__PROBLEM REQUIREMENTS__:
Transcribe every one of the rows below verbatim, omitting the pictures from your transcription.

Records of locating words and elements
==========

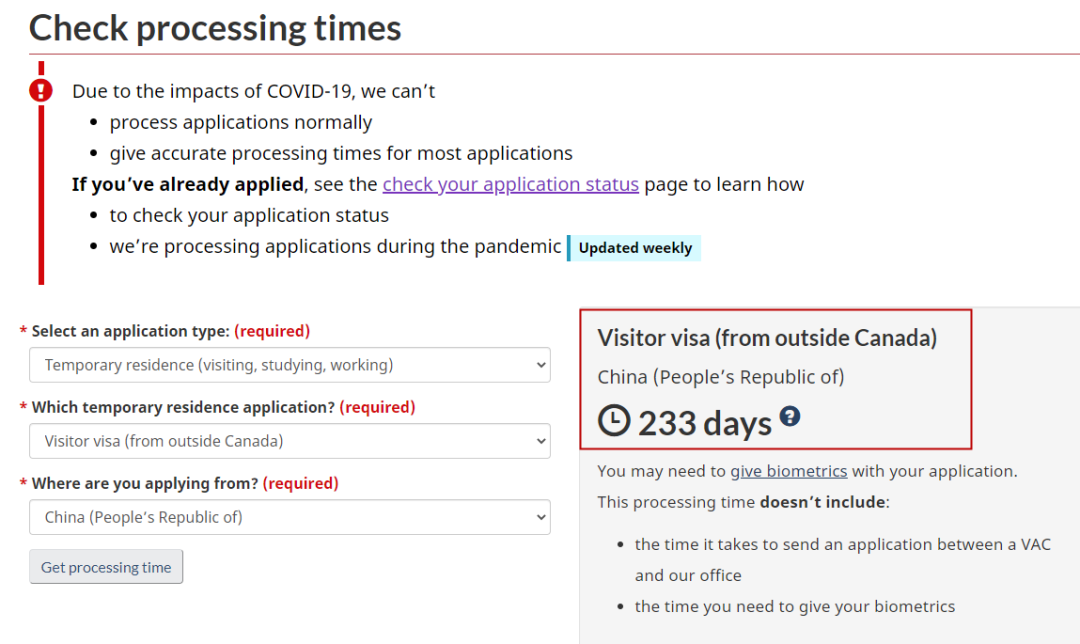Follow the give biometrics link
The image size is (1080, 644).
pyautogui.click(x=789, y=471)
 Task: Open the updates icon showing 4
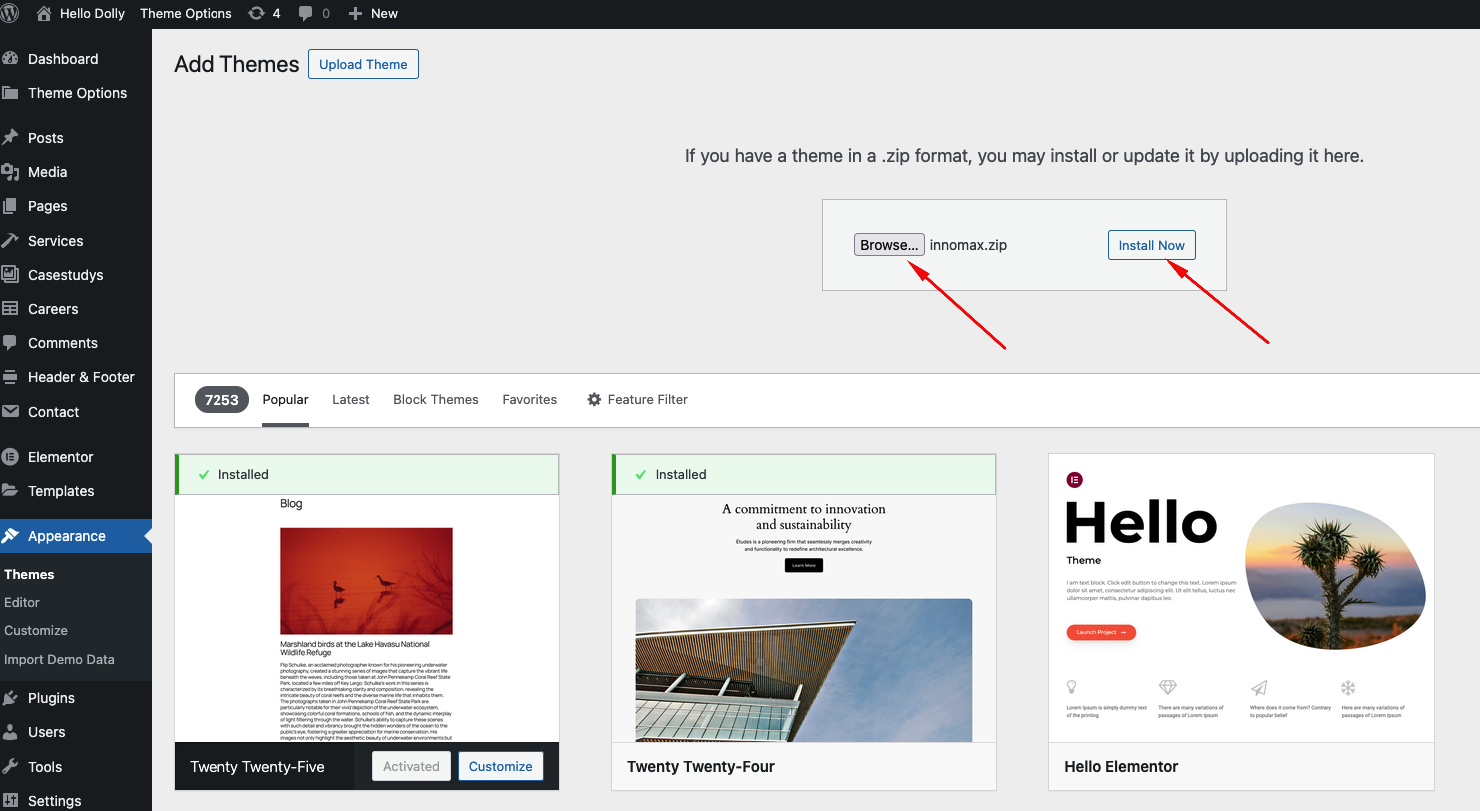(x=263, y=13)
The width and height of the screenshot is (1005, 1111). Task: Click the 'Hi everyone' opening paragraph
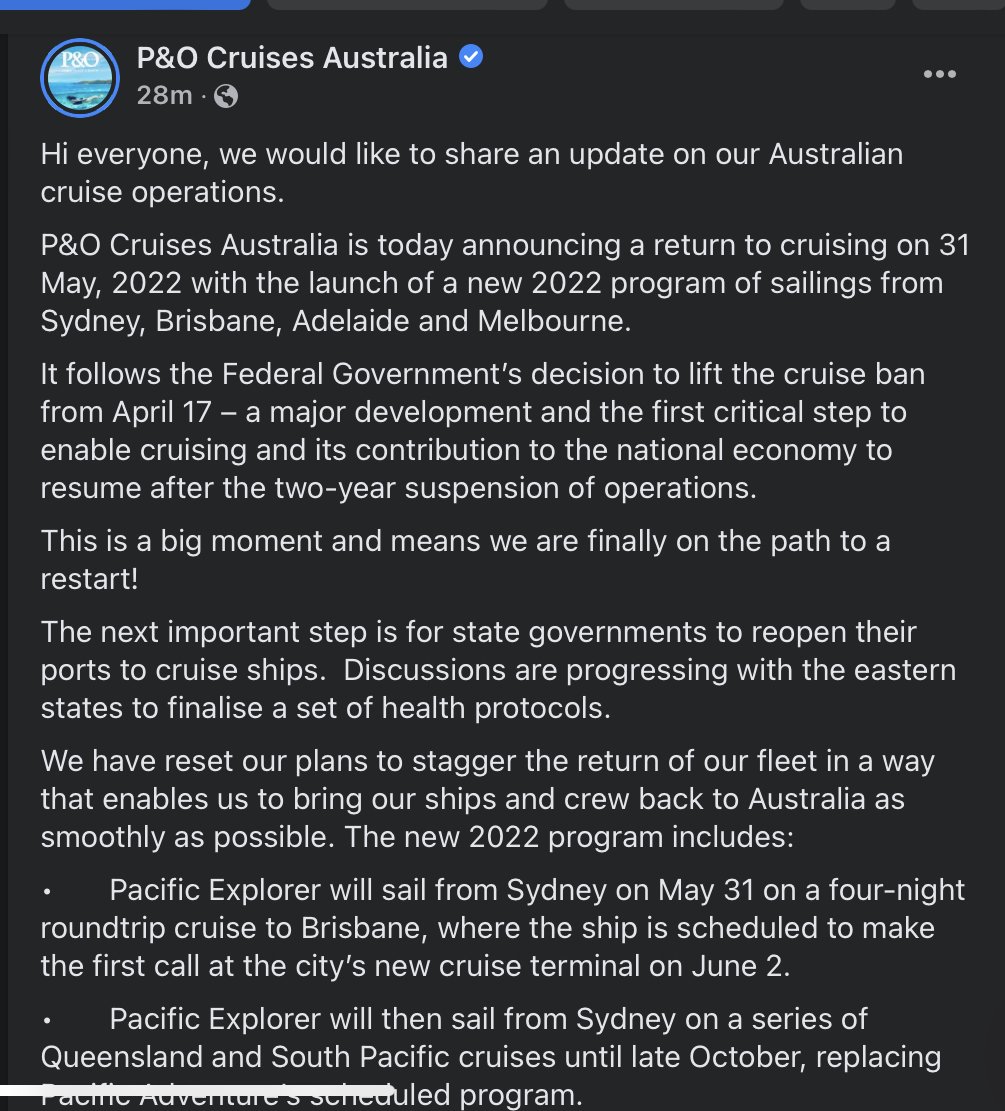[471, 173]
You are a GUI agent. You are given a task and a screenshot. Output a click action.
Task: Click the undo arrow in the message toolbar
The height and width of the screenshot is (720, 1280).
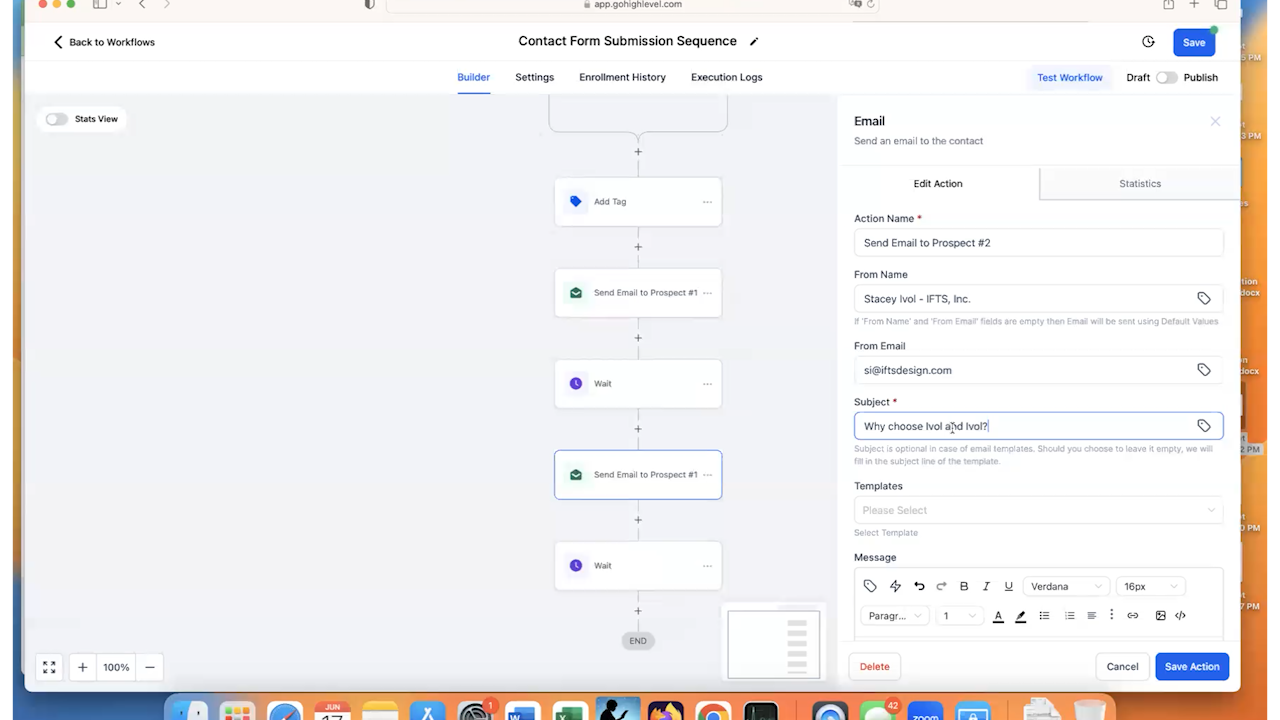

==========

__TASK SOLUTION__:
Follow the give biometrics link
The image size is (1080, 644).
pyautogui.click(x=789, y=471)
 Task: Open the updates icon showing 4
(x=263, y=13)
The width and height of the screenshot is (1005, 1111). Task: Click the 'Hi everyone' opening paragraph
[471, 173]
You are a GUI agent. You are given a task and a screenshot. Output a click action.
Task: Click the undo arrow in the message toolbar
The height and width of the screenshot is (720, 1280).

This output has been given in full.